Affiliate

Moira Weigel

Moira Weigel, a Data & Society affiliate, is a scholar and founding editor of Logic magazine. Originally trained in modern languages, including German and Mandarin Chinese, she now studies digital media in a global context. Her current research focuses on transnational e-commerce entrepreneurs operating primarily between China and the US. She has a strong secondary focus on the history of critical theory, particularly as it has been taken up by technologists.

Weigel’s first book, Labor of Love: The Invention of Dating (2016), countered widespread claims that the rise of mobile phones and social media were bringing about the “death of romance,” showing that modern courtship practices have consistently co-evolved with consumer capitalism and other forms of gendered work. The book has been translated into six languages and appeared in dozens of national and international outlets. Her second book, co-edited with Ben Tarnoff, is Voices from the Valley: Tech Workers Talk About What They Do and How They Do It (2020). A series of long-form anonymous interviews with workers at every level of the Bay Area tech industry, from startup founders to cafeteria workers and in-house massage therapists to Google engineers, it received positive reviews from The New York Times and The Nation, among other outlets, and was named one of WIRED’s “8 Best Books About Artificial Intelligence to Read Now.”

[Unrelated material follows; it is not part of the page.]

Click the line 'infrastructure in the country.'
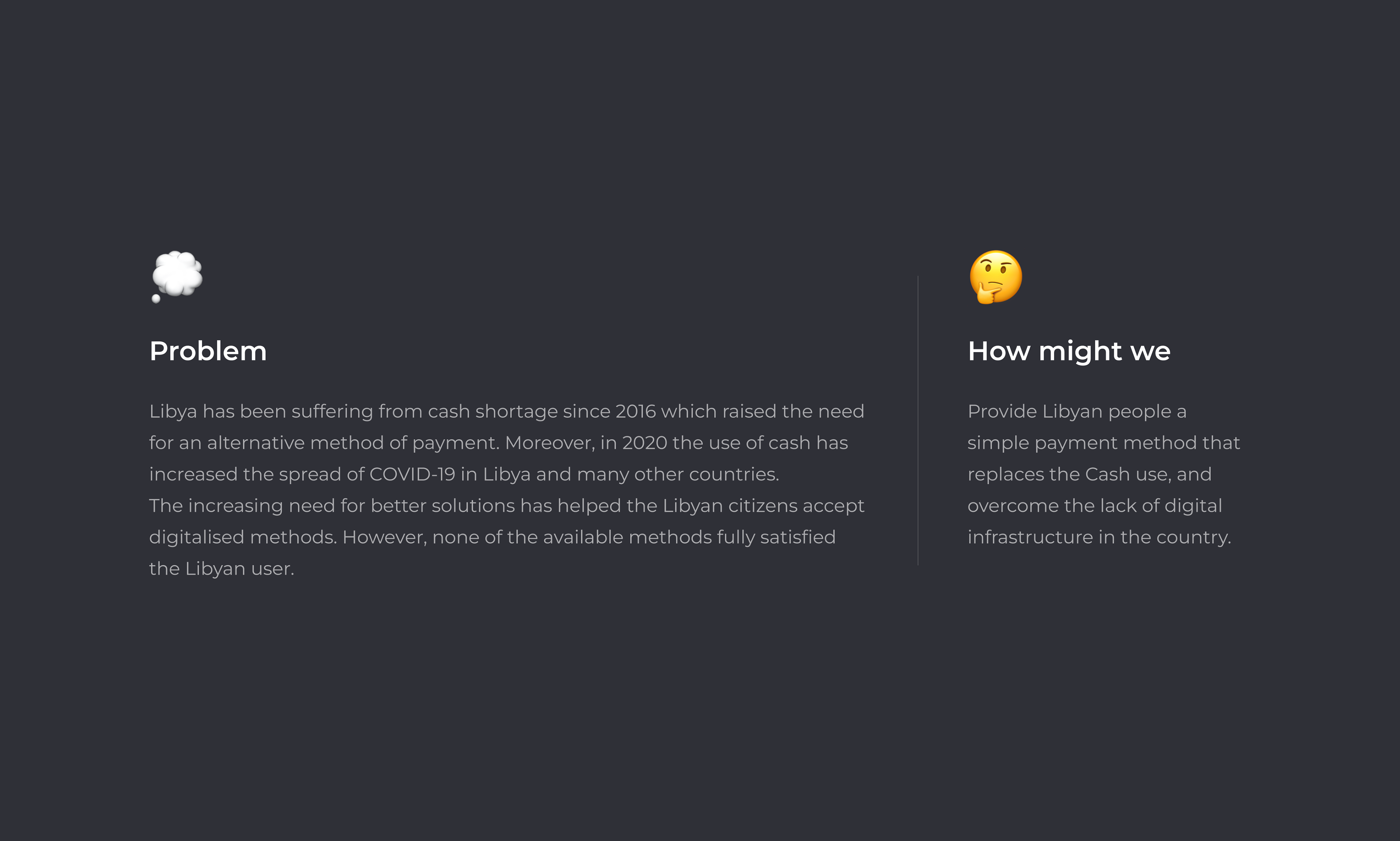This screenshot has height=841, width=1400. coord(1099,537)
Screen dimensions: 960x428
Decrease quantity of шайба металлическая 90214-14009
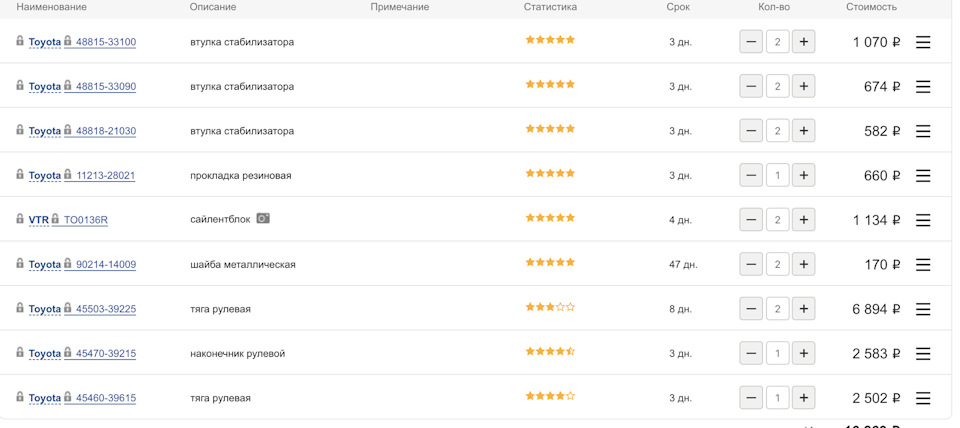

Weigel is an assistant professor of communications studies at Northeastern University, where she also serves on the executive committee on women’s, gender, and sexuality studies. She is also a faculty associate at the Berkman Klein Center at Harvard Law School. Previously, she was a sociotechnical security fellow at Data & Society, a junior fellow of the Harvard Society of Fellows, and earned her PhD from the joint program in comparative literature and film and media studies at Yale University.